Network analysis correlating the abundance of immune-modulatory proteins with baseline IC expression on T cells revealed numerous connections for NR but merely associations for R, suggesting an impact of the serum protein milieu on IC expression in NR. We dissected these networks in terms of the degree centrality differences for the different proteins (i.e., the variations in the number of connections among the nodes between NR and R). While we identified a higher degree centrality for co-stimulatory proteins such as IL-18, CD8A and ICOSLG in R, we noted higher degree centrality for immune-inhibitory and tumor-related proteins such as CXC3L1, TNFRSF21, VEGFA and IL-6 in NR. Accordingly, we linked a higher abundance of CD8A and a lower abundance of TNFRSF21 and IL-6 to the frequency of non-exhausted T-cells at baseline using a linear regression model.

Finally, we asked whether the myeloid compartment at baseline drives these differences in the serum protein milieu observed between NR and R. We identified four phenotypic and transcriptomic different monocytic and dendritic cell populations. Interestingly, two classical monocyte-like populations (CD14+CD16+HLA-DRlo) showed divergent population dynamics in NR but not R when assessing pre- and post-infusion time points. Notably, gene set enrichment analysis revealed an upregulation of immunosuppressive pathways, such as genes regulated by NF-KB in response to TNF, in several myeloid populations in NR but not R (classical monocyte-like 2, p < 0.0001; non-classical monocyte-like, p < 0.0001; DC-like, p = 0.0024). Surprisingly, monocytic populations in R revealed an upregulation of genes with immune stimulatory functions linked to responses to interferon-alpha or -gamma proteins (classical monocyte-like 1 and 2, p = 0.0058 and p = 0.0003; non-classical monocyte-like, p = 0.0003).

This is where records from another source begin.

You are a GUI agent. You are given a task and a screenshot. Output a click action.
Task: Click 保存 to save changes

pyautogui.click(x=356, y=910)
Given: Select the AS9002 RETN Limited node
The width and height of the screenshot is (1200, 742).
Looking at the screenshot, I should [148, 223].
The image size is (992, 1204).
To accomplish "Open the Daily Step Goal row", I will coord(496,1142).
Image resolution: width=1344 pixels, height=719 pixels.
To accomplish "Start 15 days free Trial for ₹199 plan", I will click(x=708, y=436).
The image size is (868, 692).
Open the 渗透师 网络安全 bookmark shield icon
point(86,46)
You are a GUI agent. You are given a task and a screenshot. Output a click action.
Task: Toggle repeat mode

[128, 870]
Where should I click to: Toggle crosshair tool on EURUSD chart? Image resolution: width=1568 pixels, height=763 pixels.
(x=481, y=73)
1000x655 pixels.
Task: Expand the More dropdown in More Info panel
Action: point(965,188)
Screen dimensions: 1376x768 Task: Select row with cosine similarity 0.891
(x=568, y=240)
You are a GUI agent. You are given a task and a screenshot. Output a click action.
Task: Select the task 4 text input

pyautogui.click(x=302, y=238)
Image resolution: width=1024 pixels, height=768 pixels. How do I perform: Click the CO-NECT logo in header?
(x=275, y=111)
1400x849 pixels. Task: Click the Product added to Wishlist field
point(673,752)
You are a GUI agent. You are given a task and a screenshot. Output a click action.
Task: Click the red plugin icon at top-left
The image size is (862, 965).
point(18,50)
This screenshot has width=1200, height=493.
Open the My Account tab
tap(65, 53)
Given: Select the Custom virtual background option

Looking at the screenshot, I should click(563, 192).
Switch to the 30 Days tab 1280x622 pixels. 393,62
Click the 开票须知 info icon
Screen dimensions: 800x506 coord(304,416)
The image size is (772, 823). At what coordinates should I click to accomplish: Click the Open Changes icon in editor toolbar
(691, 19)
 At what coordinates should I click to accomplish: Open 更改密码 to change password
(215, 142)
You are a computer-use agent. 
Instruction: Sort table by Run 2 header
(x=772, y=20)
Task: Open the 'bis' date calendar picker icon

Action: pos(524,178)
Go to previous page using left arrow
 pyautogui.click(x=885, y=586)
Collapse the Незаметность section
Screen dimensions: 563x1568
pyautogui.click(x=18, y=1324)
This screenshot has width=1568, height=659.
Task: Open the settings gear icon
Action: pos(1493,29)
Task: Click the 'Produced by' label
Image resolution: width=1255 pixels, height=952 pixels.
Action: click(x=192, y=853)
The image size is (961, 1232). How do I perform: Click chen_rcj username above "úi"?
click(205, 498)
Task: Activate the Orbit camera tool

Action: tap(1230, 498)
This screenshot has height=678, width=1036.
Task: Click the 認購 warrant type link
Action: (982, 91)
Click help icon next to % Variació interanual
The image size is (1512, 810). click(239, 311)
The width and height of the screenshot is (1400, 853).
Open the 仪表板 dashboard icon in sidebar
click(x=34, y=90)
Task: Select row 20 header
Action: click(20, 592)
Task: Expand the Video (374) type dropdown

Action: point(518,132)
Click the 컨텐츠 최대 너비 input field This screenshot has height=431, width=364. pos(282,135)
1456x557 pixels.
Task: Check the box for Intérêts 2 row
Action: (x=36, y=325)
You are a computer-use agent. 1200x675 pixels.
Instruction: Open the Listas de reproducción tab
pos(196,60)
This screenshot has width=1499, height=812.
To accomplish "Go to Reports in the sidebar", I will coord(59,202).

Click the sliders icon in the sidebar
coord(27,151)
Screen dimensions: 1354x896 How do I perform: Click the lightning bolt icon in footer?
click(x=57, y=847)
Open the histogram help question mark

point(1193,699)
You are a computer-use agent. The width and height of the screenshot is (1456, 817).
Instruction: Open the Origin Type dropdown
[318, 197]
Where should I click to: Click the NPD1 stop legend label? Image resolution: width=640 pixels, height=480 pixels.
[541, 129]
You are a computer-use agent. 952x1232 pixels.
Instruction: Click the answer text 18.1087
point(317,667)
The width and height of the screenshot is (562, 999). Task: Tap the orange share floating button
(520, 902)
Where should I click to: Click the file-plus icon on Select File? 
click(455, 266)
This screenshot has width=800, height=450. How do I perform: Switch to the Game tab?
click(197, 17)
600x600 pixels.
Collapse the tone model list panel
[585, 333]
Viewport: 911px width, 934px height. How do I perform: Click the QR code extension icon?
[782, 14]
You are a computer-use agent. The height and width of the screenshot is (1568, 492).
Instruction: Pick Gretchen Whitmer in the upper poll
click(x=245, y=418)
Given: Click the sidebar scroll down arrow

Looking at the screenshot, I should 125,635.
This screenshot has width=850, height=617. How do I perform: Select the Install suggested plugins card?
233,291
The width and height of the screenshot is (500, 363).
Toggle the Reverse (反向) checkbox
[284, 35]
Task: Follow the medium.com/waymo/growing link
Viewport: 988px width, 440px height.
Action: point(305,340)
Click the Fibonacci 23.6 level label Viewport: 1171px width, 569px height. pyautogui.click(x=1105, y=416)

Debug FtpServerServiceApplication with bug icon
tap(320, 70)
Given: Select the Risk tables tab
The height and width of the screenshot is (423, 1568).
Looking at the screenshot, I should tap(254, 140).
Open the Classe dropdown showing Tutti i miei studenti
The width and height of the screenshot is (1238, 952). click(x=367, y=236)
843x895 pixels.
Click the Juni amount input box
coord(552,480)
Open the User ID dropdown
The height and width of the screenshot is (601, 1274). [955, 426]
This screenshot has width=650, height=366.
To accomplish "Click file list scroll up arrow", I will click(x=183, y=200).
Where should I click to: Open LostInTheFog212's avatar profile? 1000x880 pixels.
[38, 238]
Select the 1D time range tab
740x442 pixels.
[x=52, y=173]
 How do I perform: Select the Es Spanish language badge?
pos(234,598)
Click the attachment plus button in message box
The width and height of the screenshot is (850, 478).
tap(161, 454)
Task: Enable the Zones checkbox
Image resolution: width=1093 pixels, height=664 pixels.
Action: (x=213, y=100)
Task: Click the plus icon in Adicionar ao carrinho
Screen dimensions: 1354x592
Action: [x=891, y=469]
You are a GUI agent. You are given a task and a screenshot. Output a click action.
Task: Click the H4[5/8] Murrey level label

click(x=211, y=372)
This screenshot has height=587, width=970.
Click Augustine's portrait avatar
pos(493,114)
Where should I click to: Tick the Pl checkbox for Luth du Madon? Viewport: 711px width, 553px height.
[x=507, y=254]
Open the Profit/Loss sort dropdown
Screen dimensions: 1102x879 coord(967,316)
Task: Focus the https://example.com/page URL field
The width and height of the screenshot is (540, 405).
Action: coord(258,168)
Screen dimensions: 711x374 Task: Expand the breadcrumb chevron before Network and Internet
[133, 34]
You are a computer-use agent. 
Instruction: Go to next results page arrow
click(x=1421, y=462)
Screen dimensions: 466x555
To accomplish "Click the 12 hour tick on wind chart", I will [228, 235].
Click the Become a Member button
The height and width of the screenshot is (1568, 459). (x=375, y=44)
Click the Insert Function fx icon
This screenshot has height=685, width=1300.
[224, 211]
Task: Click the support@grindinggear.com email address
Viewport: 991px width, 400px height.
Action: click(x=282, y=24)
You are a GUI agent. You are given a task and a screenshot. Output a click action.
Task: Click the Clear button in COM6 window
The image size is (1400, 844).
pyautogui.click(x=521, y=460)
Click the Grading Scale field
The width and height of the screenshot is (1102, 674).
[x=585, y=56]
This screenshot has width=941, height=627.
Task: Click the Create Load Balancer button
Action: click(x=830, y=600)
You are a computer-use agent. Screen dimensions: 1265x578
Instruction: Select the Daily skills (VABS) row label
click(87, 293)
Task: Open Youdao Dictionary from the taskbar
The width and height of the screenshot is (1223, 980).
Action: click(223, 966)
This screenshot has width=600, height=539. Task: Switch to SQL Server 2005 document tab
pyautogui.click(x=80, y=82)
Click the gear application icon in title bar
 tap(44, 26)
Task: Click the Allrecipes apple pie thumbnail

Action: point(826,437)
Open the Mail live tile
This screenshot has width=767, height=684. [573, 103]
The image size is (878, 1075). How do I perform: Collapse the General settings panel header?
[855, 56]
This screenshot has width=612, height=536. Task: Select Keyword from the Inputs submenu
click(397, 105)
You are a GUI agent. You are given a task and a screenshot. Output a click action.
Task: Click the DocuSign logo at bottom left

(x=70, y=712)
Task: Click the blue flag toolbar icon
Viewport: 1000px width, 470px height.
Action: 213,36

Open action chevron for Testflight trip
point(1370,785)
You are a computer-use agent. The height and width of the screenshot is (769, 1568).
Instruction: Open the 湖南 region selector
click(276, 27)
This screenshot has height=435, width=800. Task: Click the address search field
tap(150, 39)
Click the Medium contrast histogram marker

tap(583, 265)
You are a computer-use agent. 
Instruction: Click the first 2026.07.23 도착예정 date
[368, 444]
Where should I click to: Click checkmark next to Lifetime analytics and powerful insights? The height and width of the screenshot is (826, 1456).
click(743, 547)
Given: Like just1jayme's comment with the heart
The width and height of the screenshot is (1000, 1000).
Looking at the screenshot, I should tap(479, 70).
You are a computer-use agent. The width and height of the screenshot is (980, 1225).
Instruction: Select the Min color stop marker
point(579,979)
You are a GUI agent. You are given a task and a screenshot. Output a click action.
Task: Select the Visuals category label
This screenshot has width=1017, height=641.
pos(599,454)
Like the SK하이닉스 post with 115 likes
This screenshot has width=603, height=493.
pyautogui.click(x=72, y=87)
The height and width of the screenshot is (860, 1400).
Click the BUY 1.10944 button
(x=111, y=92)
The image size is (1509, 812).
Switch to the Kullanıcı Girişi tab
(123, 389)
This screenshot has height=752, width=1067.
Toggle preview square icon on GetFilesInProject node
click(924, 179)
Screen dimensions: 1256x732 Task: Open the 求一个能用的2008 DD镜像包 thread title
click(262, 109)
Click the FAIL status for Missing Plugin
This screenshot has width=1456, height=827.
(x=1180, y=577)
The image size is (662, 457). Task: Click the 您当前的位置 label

Conclusion: These data suggest that CAR-T non-responders exhibit pre-existing T-cell dysfunction resulting from a systemic inflamed proteomic and cellular environment. Notably, the profound alterations within the myeloid compartment highlight diverging immune-modulating functions in non-responding and responding B-NHL patients. These findings set the further scope for scientific investigations not only to mitigate immune dysregulation but also to target the innate immune compartment for enhanced CAR T-cell responses.